Sure, I can take on a portion of the help that’s been asked of me, but not all of it.  Most of all, I hate that I can’t freely offer it, because I know it’s hard for people to ask—even loved ones.  I have to leave it to them to divvy up their needs with other people, paid and volunteered.  No matter how I shake it, no matter how much I know that I have to say “yes” where I must and “no” where I must…still, there’s shame.  Guilt.  Because I know that there are old, engraved, ingrown expectations attached to every request, especially the ones which are non-verbal.  People show up for people they love.  That’s just the way it is.  Especially family.  Especially when they are in big transition.  They get on planes and roll up their sleeves and help pack boxes, and bring tea and food and comfort and love to the one in need.  They don’t say, “no.”

Until this summer, I have never been in a position where I just…can’t…give everyone the support I want to give.  My physical world won’t let me.  No matter how hard I try to juggle my life, it’s just not possible.  I have to say, “no” to most and “yes” to the ones who truly are incapable of doing what they need to do, without me.IMG_3464

That means that I just drove a fifteen-foot U-haul through the streets of San Francisco with both of my kids in the front seat, to move my daughter from college into her apartment.  Yes, I drive a horse trailer, but not on insanely-vertical urban hills!  Where you have to parallel park!  I was afraid to drive a car in San Francisco, never mind a U-haul!  But I pulled it off.  She asked, and it was the best answer I could give.  “Yes.”  That was what I had to offer.  That’s what needed to get done.  My daughter:  the organizing and packing.  My son:  his strong back and football-honed muscles, the heavy lifting.  And in a few weeks, my daughter and I will do it all for him when he moves into his dorm room in college, thankfully midwestern-flat.  As for my mother’s move, thank God for my other family members and the professional movers.  I’ll come later to help settle them in to their new apartment.  I’ll do my best to manage their expectations then.

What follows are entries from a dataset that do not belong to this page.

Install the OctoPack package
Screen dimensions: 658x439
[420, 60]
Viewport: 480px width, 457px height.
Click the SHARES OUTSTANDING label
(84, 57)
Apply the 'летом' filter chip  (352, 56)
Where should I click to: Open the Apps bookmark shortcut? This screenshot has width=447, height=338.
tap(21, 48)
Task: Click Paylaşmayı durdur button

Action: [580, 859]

So far, I’ve been met with grace.  But I still feel awful about it.  Just awful.  Even my mother’s “Don’t worry.  I have help now.  You have enough on your plate with the kids and work.  You can come later,” doesn’t feel all that great.  I should be there.  I should.  Period.  But I do feel a little less guilty.  Thanks, Mom.

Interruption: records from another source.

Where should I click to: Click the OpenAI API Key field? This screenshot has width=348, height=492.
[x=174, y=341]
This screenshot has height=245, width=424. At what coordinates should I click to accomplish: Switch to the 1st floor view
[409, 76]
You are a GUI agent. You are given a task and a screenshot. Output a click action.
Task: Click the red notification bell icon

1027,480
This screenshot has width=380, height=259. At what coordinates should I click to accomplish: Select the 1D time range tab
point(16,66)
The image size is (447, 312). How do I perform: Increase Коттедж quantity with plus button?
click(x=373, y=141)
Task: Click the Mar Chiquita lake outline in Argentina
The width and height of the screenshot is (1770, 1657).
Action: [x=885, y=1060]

Here’s the lesson in it:  when I say, lovingly, responsibly, that I just can’t…people figure it out.

Or someone else steps in.

The world doesn’t rely on your shoulders’ ability to hold it up.  And it doesn’t end if you give it a much-needed shrug.  And…so far, no one dies.  And I’m not the bad guy.

I have to choose the expectation that I can actually manage, have to manage.  And let the others go.

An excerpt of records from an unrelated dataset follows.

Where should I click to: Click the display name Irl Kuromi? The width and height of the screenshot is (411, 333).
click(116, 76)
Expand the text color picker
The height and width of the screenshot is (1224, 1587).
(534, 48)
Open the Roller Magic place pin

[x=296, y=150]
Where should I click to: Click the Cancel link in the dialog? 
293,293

Maybe the world works that way when we claim our truth and let go of our guilt.

So today, thank you, Culligan Man, for managing mine.  You do it so well.  I don’t even know when you leave, I trust you that much.  I just hear that moan and sputter down the driveway, and know that I have good water to drink.  May we all have at least a few expectations that manage themselves as easily as that.